Excitement seeks above all to be expressed in the form of sensual and
corporeal pleasure. That is, it tends toward the conjugal act which
(depending on the natural cycles of fertility) includes the possibility
of procreation. Emotion, on the other hand, caused by another human
being as a person, even if in its emotive content it is conditioned by
the femininity or masculinity of the "other," does not per se tend
toward the conjugal act. But it limits itself to other manifestations of
affection, which express the spousal meaning of the body, and which
nevertheless do not include its (potentially) procreative meaning.

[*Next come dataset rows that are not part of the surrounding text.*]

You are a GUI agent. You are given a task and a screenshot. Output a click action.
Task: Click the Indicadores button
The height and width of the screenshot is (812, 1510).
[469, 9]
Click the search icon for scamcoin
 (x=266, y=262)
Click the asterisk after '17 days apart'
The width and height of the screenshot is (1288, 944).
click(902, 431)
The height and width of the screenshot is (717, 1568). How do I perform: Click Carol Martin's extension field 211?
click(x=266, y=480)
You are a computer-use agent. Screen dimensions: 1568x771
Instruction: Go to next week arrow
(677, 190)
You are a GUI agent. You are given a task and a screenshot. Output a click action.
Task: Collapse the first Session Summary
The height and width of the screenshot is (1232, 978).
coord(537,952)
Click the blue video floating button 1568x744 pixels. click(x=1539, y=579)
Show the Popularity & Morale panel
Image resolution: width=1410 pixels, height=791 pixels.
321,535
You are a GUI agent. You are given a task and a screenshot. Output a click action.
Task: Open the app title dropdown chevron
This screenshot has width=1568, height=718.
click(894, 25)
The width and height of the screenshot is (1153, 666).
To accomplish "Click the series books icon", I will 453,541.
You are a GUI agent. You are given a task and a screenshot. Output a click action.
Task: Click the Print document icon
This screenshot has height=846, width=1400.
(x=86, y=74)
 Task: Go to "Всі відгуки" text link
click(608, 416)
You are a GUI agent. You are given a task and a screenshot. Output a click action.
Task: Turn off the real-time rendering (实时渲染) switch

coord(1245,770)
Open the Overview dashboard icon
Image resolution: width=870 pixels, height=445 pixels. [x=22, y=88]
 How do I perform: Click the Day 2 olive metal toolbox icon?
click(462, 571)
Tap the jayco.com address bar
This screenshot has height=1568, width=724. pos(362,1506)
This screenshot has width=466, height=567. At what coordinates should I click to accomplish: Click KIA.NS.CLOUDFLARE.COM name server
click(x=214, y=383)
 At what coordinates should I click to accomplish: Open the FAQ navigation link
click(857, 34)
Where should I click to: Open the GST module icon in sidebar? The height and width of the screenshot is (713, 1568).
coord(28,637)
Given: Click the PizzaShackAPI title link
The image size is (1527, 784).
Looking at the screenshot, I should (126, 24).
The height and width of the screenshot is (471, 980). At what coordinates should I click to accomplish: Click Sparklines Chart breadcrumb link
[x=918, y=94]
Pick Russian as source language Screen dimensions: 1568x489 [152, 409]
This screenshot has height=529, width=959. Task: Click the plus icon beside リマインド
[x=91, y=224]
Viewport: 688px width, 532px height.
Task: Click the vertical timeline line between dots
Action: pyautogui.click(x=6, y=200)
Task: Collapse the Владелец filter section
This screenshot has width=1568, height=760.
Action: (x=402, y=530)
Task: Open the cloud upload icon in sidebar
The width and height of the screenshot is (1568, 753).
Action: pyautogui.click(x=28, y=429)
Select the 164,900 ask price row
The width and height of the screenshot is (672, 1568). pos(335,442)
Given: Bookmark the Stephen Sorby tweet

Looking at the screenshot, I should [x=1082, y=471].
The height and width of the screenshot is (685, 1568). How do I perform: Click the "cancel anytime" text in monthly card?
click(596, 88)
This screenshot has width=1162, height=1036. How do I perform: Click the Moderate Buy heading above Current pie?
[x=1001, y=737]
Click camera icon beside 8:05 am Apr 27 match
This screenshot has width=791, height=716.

It is easy to understand what conclusions arise from this with respect
to the question of responsible fatherhood and motherhood. These
conclusions are of a moral nature.
1) Cf., for example, the statements of the "Bund fur evangelisch-katholische Wiedervereinigung" (L'O.R.,
19-9-1968, p. 3); Dr. F. King, Anglican (L'O.R., October 5-10-1968, p. 3); and also the Muslim, Mr. Mohammed Cherif Zeghoudu (in the
same issue). Especially significant is the letter written on November
28, 1968, to Cardinal Cicognani by Karl Barth, in which he praised the
great courage of Paul VI.
2) Cf. the interventions by Card. Leo Suenens at the 13th General
Congregation on September 29, 1968: Acta Synodalia S. Concilii
Oecumenici Vaticani II, vol. 4, part 3, p. 30.
3) In this regard we should recall what St. Thomas says in a final
analysis of human love in relation to the "concupiscible" and to the
will (cf. Summa Theologiae, I-II, q. 26, art. 2).